TASK STATEMENT
Copy the records verbatim, beginning with the line that contains "You are a GUI" and continuing through the last of the records. Omit the pictures from your copy.

DATA LINES
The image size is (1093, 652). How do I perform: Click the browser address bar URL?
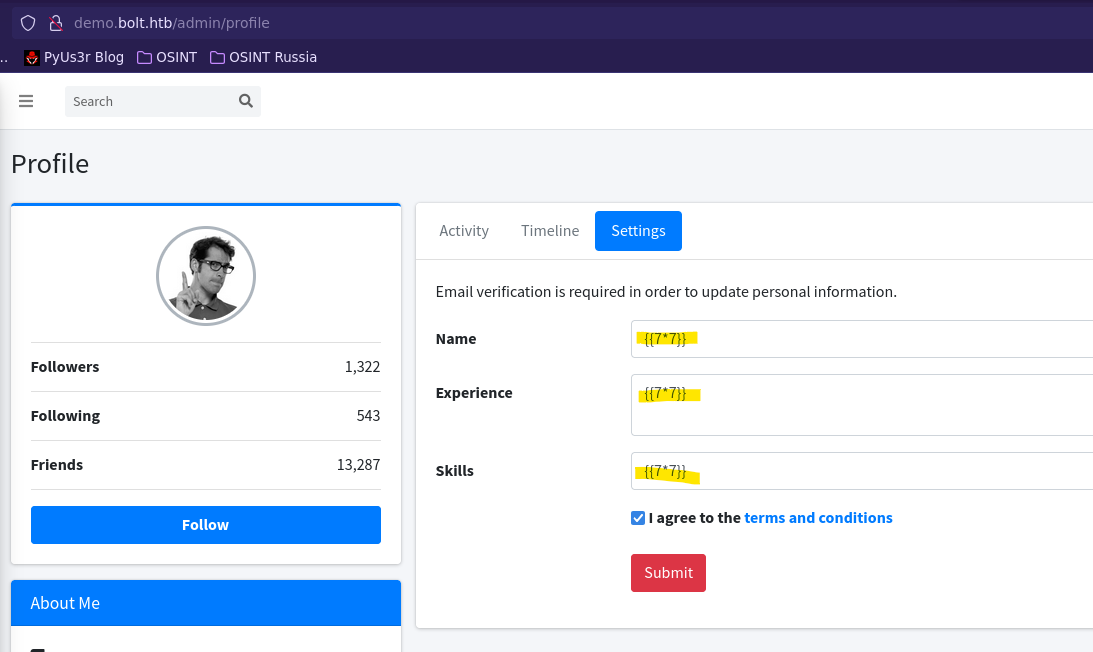171,23
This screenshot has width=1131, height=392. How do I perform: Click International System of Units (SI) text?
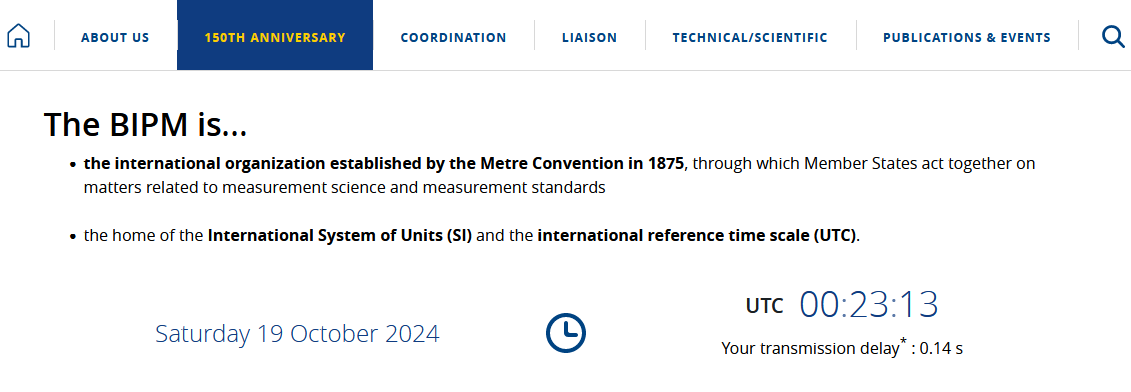coord(340,235)
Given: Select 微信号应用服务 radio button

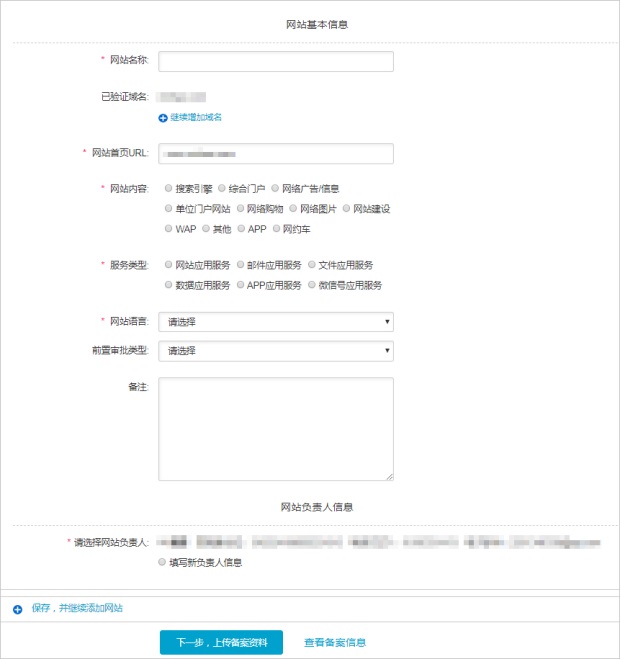Looking at the screenshot, I should click(x=312, y=285).
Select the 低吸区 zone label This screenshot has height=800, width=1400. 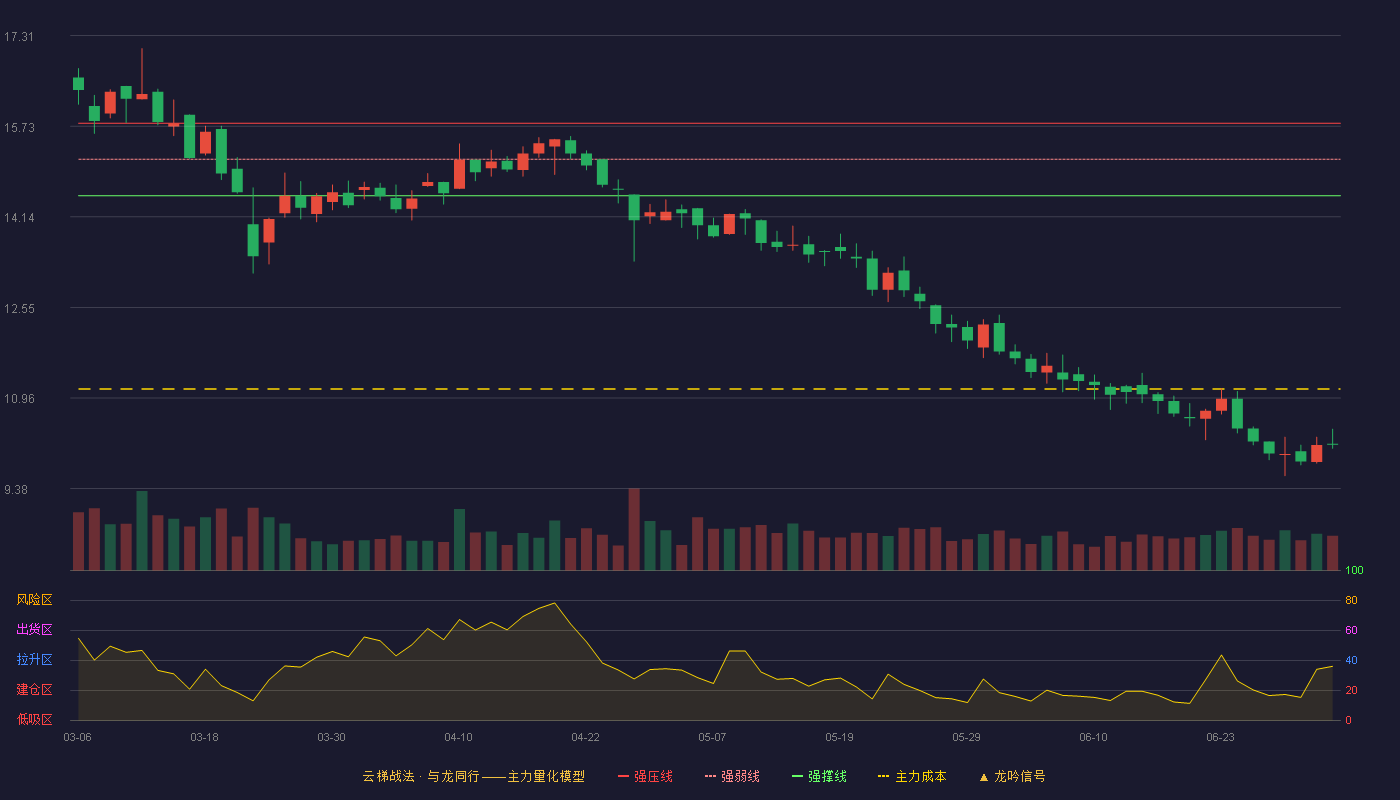point(34,719)
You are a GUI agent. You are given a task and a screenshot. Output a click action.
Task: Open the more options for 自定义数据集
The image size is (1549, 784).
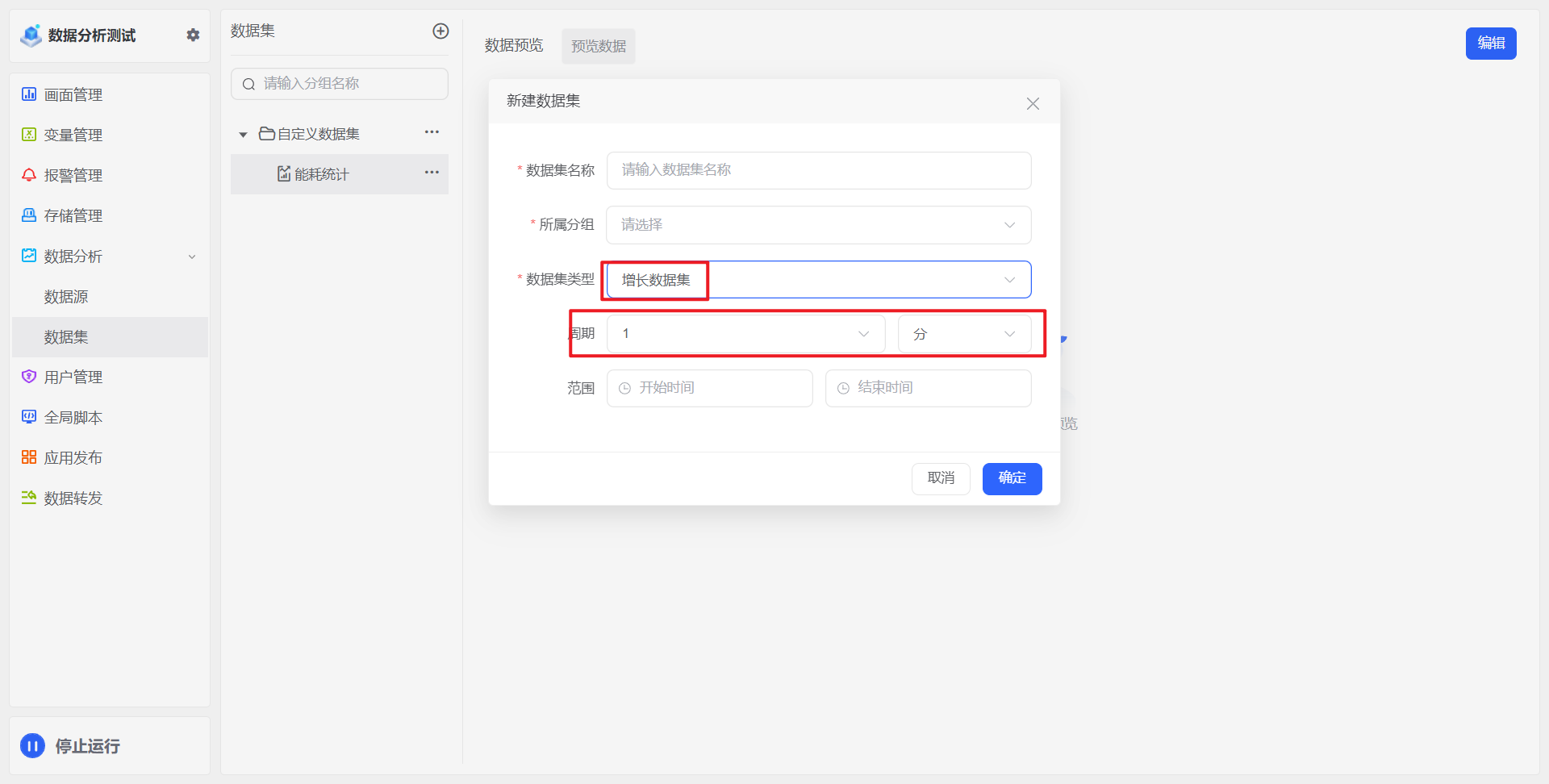[432, 132]
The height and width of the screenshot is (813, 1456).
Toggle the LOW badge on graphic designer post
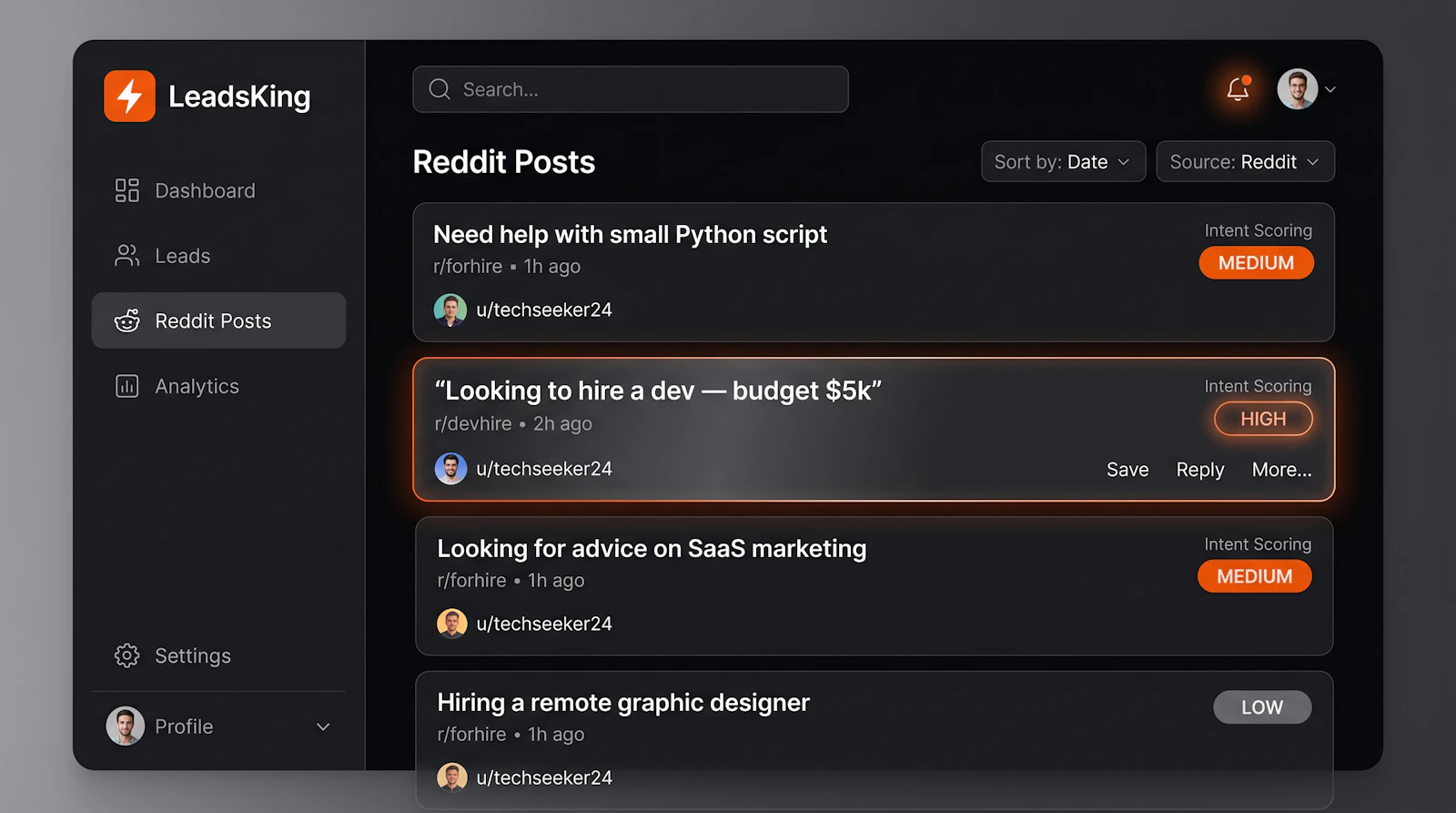[1262, 706]
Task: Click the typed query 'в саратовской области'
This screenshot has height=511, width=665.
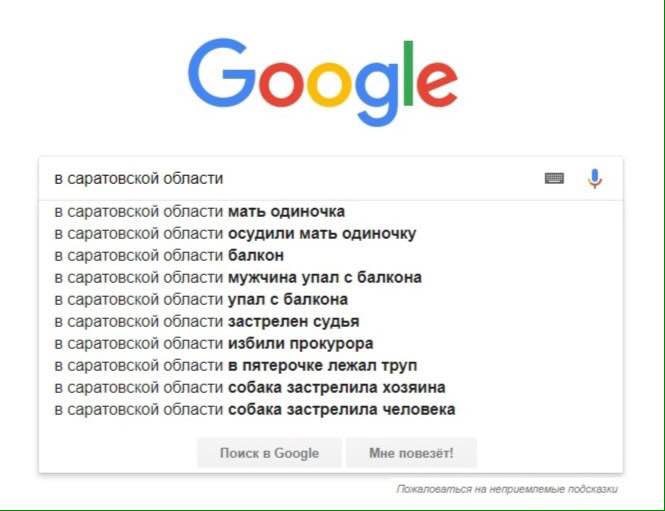Action: coord(139,179)
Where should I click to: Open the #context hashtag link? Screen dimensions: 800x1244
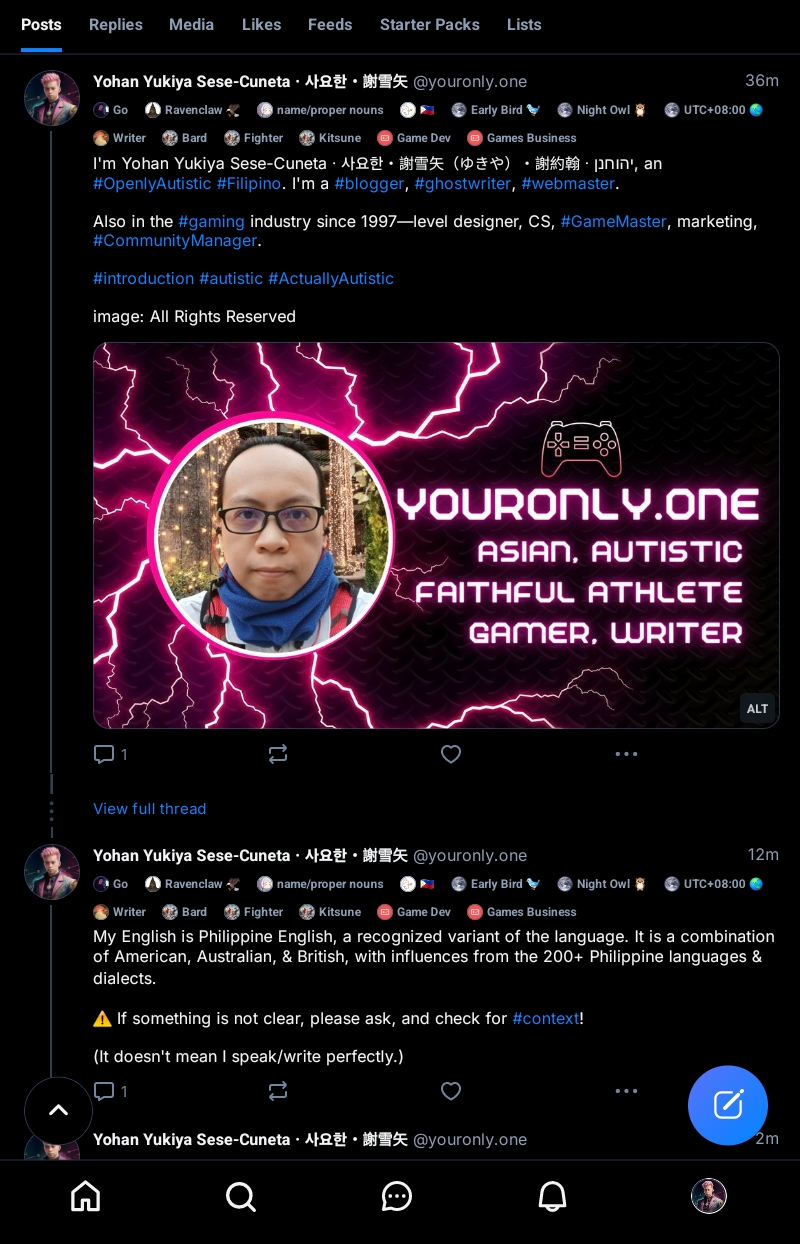click(x=545, y=1018)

WRITTEN ANSWER
You are a GUI agent. You are given a task and a screenshot. Output a click action.
Task: Open the more options for 自定义数据集
The image size is (1549, 784).
[432, 132]
The height and width of the screenshot is (813, 1456).
Toggle the LOW badge on graphic designer post
[1262, 706]
Task: Click the typed query 'в саратовской области'
This screenshot has height=511, width=665.
Action: coord(139,179)
Where should I click to: Open the #context hashtag link? Screen dimensions: 800x1244
click(x=545, y=1018)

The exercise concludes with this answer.